Problem requirements: Every record must be retyped as it stands.

Extracted data:
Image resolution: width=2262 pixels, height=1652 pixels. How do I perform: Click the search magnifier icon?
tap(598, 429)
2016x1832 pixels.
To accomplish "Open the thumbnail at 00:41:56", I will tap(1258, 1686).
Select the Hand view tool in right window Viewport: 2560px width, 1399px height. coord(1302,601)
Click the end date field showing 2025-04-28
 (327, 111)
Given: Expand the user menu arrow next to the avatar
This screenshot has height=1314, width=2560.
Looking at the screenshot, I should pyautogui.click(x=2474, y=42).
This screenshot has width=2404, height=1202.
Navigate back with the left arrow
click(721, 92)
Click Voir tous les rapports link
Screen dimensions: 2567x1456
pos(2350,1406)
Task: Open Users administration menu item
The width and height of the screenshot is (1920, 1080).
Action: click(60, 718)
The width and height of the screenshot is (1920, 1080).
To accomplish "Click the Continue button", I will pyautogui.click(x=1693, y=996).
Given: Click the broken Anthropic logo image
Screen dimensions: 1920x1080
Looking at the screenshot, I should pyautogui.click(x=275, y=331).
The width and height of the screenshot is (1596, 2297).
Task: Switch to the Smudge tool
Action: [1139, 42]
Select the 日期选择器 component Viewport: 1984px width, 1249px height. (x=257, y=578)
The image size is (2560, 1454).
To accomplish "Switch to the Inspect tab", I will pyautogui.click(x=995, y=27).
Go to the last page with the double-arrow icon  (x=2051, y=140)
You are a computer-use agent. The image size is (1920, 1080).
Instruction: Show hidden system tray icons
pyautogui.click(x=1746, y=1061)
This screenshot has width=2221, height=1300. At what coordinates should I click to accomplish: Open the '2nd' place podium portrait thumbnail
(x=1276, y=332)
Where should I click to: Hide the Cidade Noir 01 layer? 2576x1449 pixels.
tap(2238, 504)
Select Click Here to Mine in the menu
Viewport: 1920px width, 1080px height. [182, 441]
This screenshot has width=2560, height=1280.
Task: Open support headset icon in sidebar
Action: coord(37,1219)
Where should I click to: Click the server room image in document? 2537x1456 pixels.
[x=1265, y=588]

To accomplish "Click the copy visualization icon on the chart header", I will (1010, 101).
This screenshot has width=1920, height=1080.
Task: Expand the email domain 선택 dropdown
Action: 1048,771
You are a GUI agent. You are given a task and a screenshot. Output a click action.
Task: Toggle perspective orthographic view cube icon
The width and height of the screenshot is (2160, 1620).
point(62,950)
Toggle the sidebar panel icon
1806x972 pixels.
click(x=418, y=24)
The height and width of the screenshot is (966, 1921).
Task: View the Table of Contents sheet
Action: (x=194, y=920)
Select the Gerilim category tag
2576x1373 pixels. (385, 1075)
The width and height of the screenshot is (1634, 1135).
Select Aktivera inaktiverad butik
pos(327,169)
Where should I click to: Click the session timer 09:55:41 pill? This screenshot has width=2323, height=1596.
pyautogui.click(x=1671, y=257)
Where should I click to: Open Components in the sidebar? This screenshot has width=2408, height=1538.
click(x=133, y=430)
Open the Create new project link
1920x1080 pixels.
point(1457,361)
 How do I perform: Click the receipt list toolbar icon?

Answer box:
Image resolution: width=2262 pixels, height=1652 pixels. How do I perform: Click the search magnifier icon?
tap(598, 429)
2016x1832 pixels.
To accomplish "Open the thumbnail at 00:41:56", I will tap(1258, 1686).
Select the Hand view tool in right window Viewport: 2560px width, 1399px height. coord(1302,601)
Click the end date field showing 2025-04-28
 (327, 111)
Given: Expand the user menu arrow next to the avatar
This screenshot has height=1314, width=2560.
Looking at the screenshot, I should pyautogui.click(x=2474, y=42).
This screenshot has width=2404, height=1202.
Navigate back with the left arrow
click(721, 92)
Click Voir tous les rapports link
Screen dimensions: 2567x1456
pos(2350,1406)
Task: Open Users administration menu item
The width and height of the screenshot is (1920, 1080).
Action: click(60, 718)
The width and height of the screenshot is (1920, 1080).
To accomplish "Click the Continue button", I will pyautogui.click(x=1693, y=996).
Given: Click the broken Anthropic logo image
Screen dimensions: 1920x1080
Looking at the screenshot, I should pyautogui.click(x=275, y=331).
The width and height of the screenshot is (1596, 2297).
Task: Switch to the Smudge tool
Action: [1139, 42]
Select the 日期选择器 component Viewport: 1984px width, 1249px height. (x=257, y=578)
The image size is (2560, 1454).
To accomplish "Switch to the Inspect tab", I will pyautogui.click(x=995, y=27).
Go to the last page with the double-arrow icon  (x=2051, y=140)
You are a computer-use agent. The image size is (1920, 1080).
Instruction: Show hidden system tray icons
pyautogui.click(x=1746, y=1061)
This screenshot has width=2221, height=1300. At what coordinates should I click to accomplish: Open the '2nd' place podium portrait thumbnail
(x=1276, y=332)
Where should I click to: Hide the Cidade Noir 01 layer? 2576x1449 pixels.
tap(2238, 504)
Select Click Here to Mine in the menu
Viewport: 1920px width, 1080px height. [182, 441]
This screenshot has width=2560, height=1280.
Task: Open support headset icon in sidebar
Action: coord(37,1219)
Where should I click to: Click the server room image in document? 2537x1456 pixels.
[x=1265, y=588]

To accomplish "Click the copy visualization icon on the chart header", I will (1010, 101).
This screenshot has width=1920, height=1080.
Task: Expand the email domain 선택 dropdown
Action: 1048,771
You are a GUI agent. You are given a task and a screenshot. Output a click action.
Task: Toggle perspective orthographic view cube icon
The width and height of the screenshot is (2160, 1620).
point(62,950)
Toggle the sidebar panel icon
1806x972 pixels.
click(x=418, y=24)
The height and width of the screenshot is (966, 1921).
Task: View the Table of Contents sheet
Action: (x=194, y=920)
Select the Gerilim category tag
2576x1373 pixels. (385, 1075)
The width and height of the screenshot is (1634, 1135).
Select Aktivera inaktiverad butik
pos(327,169)
Where should I click to: Click the session timer 09:55:41 pill? This screenshot has width=2323, height=1596.
pyautogui.click(x=1671, y=257)
Where should I click to: Open Components in the sidebar? This screenshot has width=2408, height=1538.
click(x=133, y=430)
Open the Create new project link
1920x1080 pixels.
point(1457,361)
 How do I perform: Click the receipt list toolbar icon?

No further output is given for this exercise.